続いて発表した2チーム目の「御茶ノ水B」チームが考えたのは、「SR技術とバーチャル帰省」。月面で暮らす中で地球上に残してきた家族に会えない寂しさを埋めるための技術だ。仮想空間でありながら現実に限りなく近い「代替現実(SR)技術」を実現することで、地球と宇宙の距離を埋めるテレビ電話サービスになるという。
仕組みはこうだ。まず地球と月面に全く同じスタジオを用意し、それぞれの話者がスタジオに入る。続いて、VRヘッドセットを装着して、相手がいるスタジオのライブ映像を視聴しながら会話するというものだ。立体音響や家具からの反響なども利用することで、相手がバーチャル空間にいても、まるで同じ部屋で会話しているかのような感覚でバーチャル帰省ができるという。地上への転用については、ストレス障害を抱えた患者を対象にした心理療法に転用できるのではないかと説明した。
3チーム目となる「千葉A」チームが発表したのは、月面での「地球食レストラン」。3Dプリンターで食べ物を出力し、XR空間内で楽しむものだ。食事中の音や匂いをXRで再現することで、食事の楽しさを演出する。月面で栽培可能な米や大豆を使いつつ、足りない栄養素は粉状の素材で代用するため、必要な分しか作らず食品ロスも防げるとしている。
地上への転用のアイデアについては病院での活用を想定しているという。たとえば患者によっては1日に何錠も薬を飲むことが手間やストレスになる。そこで、効果を損なわない形で粉末状にした薬を材料に混ぜて、3Dプリンターでお菓子のような1口サイズの形状に変えるという。これにより薬への抵抗感を軽減できるのではないかと語った。

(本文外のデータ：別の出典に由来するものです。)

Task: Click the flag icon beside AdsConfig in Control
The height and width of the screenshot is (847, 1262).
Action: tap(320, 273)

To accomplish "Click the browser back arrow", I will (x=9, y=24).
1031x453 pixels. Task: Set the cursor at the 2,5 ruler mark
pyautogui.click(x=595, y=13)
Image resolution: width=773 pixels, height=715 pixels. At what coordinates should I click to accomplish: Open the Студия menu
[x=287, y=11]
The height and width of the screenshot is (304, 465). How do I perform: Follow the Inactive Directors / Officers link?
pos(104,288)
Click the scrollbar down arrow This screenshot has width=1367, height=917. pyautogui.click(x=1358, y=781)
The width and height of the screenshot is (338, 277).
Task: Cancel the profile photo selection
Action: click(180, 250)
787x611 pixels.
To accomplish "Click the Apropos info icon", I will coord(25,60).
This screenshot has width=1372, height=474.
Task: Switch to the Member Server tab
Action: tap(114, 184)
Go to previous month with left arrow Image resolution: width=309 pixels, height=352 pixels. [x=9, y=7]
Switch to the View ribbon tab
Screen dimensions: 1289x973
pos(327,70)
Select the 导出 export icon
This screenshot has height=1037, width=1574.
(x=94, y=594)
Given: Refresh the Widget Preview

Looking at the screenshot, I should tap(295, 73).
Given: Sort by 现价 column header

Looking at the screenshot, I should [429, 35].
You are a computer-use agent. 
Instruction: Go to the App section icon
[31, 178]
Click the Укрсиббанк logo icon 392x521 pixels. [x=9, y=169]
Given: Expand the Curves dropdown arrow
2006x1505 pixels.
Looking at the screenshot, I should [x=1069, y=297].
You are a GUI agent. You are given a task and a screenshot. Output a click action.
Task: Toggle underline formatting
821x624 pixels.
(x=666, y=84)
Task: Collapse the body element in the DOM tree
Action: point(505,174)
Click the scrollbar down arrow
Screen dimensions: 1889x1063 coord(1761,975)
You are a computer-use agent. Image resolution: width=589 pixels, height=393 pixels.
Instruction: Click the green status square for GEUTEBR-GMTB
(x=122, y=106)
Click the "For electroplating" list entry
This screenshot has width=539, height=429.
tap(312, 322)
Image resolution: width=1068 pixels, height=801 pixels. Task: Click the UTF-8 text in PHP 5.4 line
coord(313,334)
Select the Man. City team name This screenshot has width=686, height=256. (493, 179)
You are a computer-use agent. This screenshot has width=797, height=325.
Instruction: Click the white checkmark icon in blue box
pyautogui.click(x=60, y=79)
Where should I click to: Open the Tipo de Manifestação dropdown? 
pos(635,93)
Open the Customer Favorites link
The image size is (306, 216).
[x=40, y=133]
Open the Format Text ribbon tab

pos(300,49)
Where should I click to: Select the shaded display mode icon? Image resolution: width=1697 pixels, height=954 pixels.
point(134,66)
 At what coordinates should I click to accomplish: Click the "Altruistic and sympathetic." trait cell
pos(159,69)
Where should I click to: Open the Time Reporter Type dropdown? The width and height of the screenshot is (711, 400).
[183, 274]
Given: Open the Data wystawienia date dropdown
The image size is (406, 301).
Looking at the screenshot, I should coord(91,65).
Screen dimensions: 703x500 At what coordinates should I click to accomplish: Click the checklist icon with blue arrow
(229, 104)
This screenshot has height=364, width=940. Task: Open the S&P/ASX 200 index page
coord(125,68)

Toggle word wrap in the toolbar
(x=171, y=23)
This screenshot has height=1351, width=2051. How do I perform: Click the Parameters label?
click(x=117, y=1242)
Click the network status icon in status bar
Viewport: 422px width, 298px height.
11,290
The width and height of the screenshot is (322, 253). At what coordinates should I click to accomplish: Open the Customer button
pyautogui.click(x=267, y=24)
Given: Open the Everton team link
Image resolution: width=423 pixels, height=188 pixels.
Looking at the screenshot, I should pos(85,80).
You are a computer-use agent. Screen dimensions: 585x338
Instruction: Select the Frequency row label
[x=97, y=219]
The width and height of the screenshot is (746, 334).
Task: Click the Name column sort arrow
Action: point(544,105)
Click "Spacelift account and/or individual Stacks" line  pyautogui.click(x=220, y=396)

4チーム目の「京都C」チームは、ホログラムを活用したアニマルセラピーのアイデアを発表。月面生活での人間関係のストレスなどをホログラムの動物に癒してもらうものだ。網膜に直接映像を投影する技術や、匂いを再現するオプトジェネティクス技術、触覚を再現する手袋などを活用する。
また、AIを組み合わせることで本物の動物のような双方向性のあるコミュニケーションを可能にする。これにより、ペットを月に連れて行くことによるペットの健康への影響や、匂い、維持コストなどの問題も解決できると説明。地上でもペットを飼うのが大変な高齢者や、いろいろな条件で飼いたいけれど飼えない人のニーズを満たせると考えているという。
5チーム目となる「神戸A」チームは、月面での暮らしが当たり前になった世界を想像したうえでのアイデアを披露した。それは「月面での結婚式」だ。月面では非常に強い放射線を浴びるため、人々は地下で暮らしているものと仮定。それでも結婚式だけは月面で星を見上げながらできないかと考えたという。
そこで考案したのが、放射線をカットする月面ドーム内で実施する結婚式だ。そこでは放射線を防ぐ素材で作ったウェディングドレスを着るという。ユニークなのは、そのドレスが放射線によって”色が変わる”こと。放射線情報をうけとって素材に熱を送る仕組みによって実現するという。チームメンバーは、放射線をいくら削っても残る漠然とした不安をなくすために、あえて放射線をお洒落に活用したと語る。また、ドレスに使った温度センサーで体温を感知することで、地上では熱中症対策に使えるのではないかと説明した。